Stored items

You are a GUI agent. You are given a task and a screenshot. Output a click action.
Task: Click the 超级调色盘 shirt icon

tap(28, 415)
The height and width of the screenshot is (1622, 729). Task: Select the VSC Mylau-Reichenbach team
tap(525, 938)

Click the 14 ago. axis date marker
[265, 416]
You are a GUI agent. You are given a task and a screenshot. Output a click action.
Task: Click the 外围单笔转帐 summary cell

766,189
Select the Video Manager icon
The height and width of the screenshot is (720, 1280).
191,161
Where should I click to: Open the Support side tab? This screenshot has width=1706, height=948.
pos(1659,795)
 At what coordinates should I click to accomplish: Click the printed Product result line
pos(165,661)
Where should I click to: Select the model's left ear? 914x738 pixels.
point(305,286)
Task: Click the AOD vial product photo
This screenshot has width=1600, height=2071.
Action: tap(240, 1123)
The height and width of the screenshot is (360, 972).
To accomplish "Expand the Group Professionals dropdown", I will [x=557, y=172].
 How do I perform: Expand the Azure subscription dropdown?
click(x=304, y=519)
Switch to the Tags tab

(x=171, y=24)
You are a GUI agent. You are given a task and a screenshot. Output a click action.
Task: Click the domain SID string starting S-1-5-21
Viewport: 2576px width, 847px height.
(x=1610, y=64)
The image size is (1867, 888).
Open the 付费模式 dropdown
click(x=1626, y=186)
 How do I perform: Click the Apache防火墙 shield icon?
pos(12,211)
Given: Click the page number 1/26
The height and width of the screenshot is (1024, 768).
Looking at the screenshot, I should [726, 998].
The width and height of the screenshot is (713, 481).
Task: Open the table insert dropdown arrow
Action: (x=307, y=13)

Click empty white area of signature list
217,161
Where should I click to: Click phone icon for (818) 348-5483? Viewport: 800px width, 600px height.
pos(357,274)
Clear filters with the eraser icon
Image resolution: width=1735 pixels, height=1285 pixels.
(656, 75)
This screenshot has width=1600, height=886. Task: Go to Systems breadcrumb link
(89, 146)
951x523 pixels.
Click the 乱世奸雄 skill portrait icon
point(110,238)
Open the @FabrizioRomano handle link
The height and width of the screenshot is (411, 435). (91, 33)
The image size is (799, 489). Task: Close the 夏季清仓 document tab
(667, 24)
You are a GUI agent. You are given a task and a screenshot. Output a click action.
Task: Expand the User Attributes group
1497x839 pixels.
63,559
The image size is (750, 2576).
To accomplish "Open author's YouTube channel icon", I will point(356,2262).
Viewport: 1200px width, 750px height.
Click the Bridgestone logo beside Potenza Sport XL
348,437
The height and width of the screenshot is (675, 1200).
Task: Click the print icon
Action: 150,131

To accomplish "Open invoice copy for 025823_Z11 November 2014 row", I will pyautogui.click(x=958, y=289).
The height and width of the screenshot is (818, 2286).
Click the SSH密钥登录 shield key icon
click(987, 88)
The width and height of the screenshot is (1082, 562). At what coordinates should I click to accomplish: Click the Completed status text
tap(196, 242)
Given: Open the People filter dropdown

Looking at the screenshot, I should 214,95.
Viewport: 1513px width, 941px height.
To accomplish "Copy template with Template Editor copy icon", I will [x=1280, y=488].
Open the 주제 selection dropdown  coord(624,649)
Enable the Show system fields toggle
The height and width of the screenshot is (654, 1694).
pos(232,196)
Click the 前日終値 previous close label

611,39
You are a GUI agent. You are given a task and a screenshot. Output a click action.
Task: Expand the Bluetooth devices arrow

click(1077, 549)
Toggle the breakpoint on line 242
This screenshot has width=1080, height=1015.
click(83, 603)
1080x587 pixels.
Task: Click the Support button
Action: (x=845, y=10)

# Exercise
Output every record above a second time, exactly.

# Response area
You are a GUI agent. You are given a task and a screenshot. Output a click action.
Task: Click the 超级调色盘 shirt icon

tap(28, 415)
The height and width of the screenshot is (1622, 729). Task: Select the VSC Mylau-Reichenbach team
tap(525, 938)

Click the 14 ago. axis date marker
[265, 416]
You are a GUI agent. You are given a task and a screenshot. Output a click action.
Task: Click the 外围单笔转帐 summary cell

766,189
Select the Video Manager icon
The height and width of the screenshot is (720, 1280).
191,161
Where should I click to: Open the Support side tab? This screenshot has width=1706, height=948.
pos(1659,795)
 At what coordinates should I click to accomplish: Click the printed Product result line
pos(165,661)
Where should I click to: Select the model's left ear? 914x738 pixels.
point(305,286)
Task: Click the AOD vial product photo
This screenshot has width=1600, height=2071.
Action: tap(240, 1123)
The height and width of the screenshot is (360, 972).
To accomplish "Expand the Group Professionals dropdown", I will [x=557, y=172].
 How do I perform: Expand the Azure subscription dropdown?
click(x=304, y=519)
Switch to the Tags tab

(x=171, y=24)
You are a GUI agent. You are given a task and a screenshot. Output a click action.
Task: Click the domain SID string starting S-1-5-21
Viewport: 2576px width, 847px height.
(x=1610, y=64)
The image size is (1867, 888).
Open the 付费模式 dropdown
click(x=1626, y=186)
 How do I perform: Click the Apache防火墙 shield icon?
pos(12,211)
Given: Click the page number 1/26
The height and width of the screenshot is (1024, 768).
Looking at the screenshot, I should [726, 998].
The width and height of the screenshot is (713, 481).
Task: Open the table insert dropdown arrow
Action: (x=307, y=13)

Click empty white area of signature list
217,161
Where should I click to: Click phone icon for (818) 348-5483? Viewport: 800px width, 600px height.
pos(357,274)
Clear filters with the eraser icon
Image resolution: width=1735 pixels, height=1285 pixels.
(656, 75)
This screenshot has width=1600, height=886. Task: Go to Systems breadcrumb link
(89, 146)
951x523 pixels.
Click the 乱世奸雄 skill portrait icon
point(110,238)
Open the @FabrizioRomano handle link
The height and width of the screenshot is (411, 435). (91, 33)
The image size is (799, 489). Task: Close the 夏季清仓 document tab
(667, 24)
You are a GUI agent. You are given a task and a screenshot. Output a click action.
Task: Expand the User Attributes group
1497x839 pixels.
63,559
The image size is (750, 2576).
To accomplish "Open author's YouTube channel icon", I will point(356,2262).
Viewport: 1200px width, 750px height.
Click the Bridgestone logo beside Potenza Sport XL
348,437
The height and width of the screenshot is (675, 1200).
Task: Click the print icon
Action: 150,131

To accomplish "Open invoice copy for 025823_Z11 November 2014 row", I will pyautogui.click(x=958, y=289).
The height and width of the screenshot is (818, 2286).
Click the SSH密钥登录 shield key icon
click(987, 88)
The width and height of the screenshot is (1082, 562). At what coordinates should I click to accomplish: Click the Completed status text
tap(196, 242)
Given: Open the People filter dropdown

Looking at the screenshot, I should 214,95.
Viewport: 1513px width, 941px height.
To accomplish "Copy template with Template Editor copy icon", I will [x=1280, y=488].
Open the 주제 selection dropdown  coord(624,649)
Enable the Show system fields toggle
The height and width of the screenshot is (654, 1694).
pos(232,196)
Click the 前日終値 previous close label

611,39
You are a GUI agent. You are given a task and a screenshot. Output a click action.
Task: Expand the Bluetooth devices arrow

click(1077, 549)
Toggle the breakpoint on line 242
This screenshot has width=1080, height=1015.
click(83, 603)
1080x587 pixels.
Task: Click the Support button
Action: (x=845, y=10)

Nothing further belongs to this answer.